Theoretical framework
There is widespread consensus amongst researchers, policymakers, practitioners, and families on the importance of expanding access to K12 computing education (Gallup, 2020). However, among other challenges, prior research clearly shows that implementing secondary CS curricular pathways (Goode & Margolis, 2011) and hiring qualified CS teachers (Shein, 2019) are major barriers, particularly in schools serving marginalized populations and in those disconnected from networks of CS practice. Research also suggests that equity- and justice-oriented approaches to each of these challenges requires meaningful community involvement (Gorlewski, et al., 2021; Proctor, Bigman & Blikstein, 2019). This poster is part of a broader project exploring the hypothesis that there are benefits to designing solutions for both problems at the same time, based on the key insight that both problems depend on building a broadly-shared vision of how and why computer science will become part of the school. (Kafai & Proctor, 2021).
Methods
We used a qualitative coding approach piloted in Proctor, Bigman, and Blikstein (2019) to surface themes from the fieldnotes, transcripts, artifacts, and other documents (collectively, the corpus).
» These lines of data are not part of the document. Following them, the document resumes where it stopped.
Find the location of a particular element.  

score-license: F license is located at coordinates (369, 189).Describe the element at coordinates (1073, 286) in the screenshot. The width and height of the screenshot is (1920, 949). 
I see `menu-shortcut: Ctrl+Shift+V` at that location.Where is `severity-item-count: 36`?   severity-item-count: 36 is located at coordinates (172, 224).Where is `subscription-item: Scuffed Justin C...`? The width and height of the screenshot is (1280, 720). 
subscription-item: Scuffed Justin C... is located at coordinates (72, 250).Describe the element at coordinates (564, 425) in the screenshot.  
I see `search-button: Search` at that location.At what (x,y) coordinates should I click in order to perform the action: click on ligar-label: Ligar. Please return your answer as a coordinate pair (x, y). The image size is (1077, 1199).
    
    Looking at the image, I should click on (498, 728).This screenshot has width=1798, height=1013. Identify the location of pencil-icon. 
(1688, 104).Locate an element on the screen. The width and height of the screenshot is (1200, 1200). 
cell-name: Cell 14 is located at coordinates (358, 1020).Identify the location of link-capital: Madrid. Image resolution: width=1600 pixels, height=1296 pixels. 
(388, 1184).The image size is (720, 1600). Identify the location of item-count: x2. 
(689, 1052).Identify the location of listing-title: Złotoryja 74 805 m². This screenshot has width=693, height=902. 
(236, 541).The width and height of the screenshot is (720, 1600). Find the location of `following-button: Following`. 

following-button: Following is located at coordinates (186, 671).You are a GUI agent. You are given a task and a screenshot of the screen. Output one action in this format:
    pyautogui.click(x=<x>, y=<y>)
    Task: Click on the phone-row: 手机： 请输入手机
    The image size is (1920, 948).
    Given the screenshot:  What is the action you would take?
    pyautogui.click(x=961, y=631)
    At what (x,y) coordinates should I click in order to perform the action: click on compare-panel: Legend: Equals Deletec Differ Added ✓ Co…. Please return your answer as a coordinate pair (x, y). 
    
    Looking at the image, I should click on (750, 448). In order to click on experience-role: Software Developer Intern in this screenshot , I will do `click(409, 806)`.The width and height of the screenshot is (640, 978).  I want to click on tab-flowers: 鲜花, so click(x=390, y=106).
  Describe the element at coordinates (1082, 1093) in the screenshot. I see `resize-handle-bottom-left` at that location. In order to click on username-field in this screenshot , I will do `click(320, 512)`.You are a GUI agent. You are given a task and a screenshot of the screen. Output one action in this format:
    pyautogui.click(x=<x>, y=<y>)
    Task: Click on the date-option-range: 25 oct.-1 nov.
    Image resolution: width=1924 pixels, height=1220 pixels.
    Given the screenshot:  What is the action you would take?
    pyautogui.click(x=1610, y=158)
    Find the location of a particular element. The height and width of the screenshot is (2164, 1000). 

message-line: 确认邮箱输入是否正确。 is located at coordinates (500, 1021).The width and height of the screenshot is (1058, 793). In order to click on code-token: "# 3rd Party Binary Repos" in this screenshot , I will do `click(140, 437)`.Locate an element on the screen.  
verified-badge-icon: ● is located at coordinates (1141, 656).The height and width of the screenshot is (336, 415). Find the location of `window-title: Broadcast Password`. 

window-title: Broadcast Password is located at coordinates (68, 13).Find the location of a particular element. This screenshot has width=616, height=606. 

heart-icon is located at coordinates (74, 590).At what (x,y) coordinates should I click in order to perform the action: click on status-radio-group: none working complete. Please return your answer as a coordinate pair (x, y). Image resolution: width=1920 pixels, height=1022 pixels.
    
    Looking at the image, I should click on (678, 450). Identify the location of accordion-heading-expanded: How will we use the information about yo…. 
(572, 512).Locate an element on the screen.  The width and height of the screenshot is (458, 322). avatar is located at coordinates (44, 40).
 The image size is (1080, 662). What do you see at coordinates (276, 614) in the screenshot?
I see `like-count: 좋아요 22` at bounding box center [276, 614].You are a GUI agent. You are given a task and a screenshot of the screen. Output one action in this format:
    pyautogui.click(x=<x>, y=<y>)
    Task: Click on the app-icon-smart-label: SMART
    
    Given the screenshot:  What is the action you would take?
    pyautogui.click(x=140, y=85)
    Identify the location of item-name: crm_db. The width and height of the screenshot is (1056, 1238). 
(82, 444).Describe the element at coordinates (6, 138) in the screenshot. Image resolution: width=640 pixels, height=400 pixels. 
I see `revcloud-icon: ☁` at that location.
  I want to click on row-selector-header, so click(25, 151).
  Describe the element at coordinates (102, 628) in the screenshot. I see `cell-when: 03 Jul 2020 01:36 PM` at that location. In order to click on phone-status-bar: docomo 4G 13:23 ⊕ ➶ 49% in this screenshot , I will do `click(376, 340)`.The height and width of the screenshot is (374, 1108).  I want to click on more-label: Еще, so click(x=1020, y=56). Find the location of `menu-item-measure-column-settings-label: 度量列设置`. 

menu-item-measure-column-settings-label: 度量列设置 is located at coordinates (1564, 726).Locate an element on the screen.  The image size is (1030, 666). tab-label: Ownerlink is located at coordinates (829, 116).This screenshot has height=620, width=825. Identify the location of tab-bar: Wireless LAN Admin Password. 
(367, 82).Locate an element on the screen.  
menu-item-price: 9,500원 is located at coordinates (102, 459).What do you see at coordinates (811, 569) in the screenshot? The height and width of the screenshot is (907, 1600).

Following Emerson, Fretz, and Shaw’s (2011) iterative process of open coding and integrative memoing, we coded the corpus focusing on the following conceptual framework: Participant roles and identities; Big questions about CS; Situated understandings of CS; Design ideas.
Data sources
This poster juxtaposes two corpora: first, records of a district CS design committee which included parents, students, teachers, administrators, and community members. These records include fieldnotes collected during committee meetings, interviews with participants, and artifacts produced by the committee such as white papers, presentations, and proposals. Second, a broad community survey conducted as part of the process of selecting a new district superintendent, focusing on the district’s strengths and weaknesses, and on priority areas that should be addressed by the new superintendent.
Results
Our primary finding is that the process of designing CS in a district (including its curricular pathways and hiring strategy) can serve as a lens bringing focus to existing community priorities and inequities. Our thematic analysis illustrates several mechanisms.
Significance
This study, as part of a broader research project, challenges the dominant narrative that a single vision of CS education ought to be scaled up, particularly in communities with little background in formal CS. This study provides a case study of the local design process envisioned by DeLyser and Wright (2019).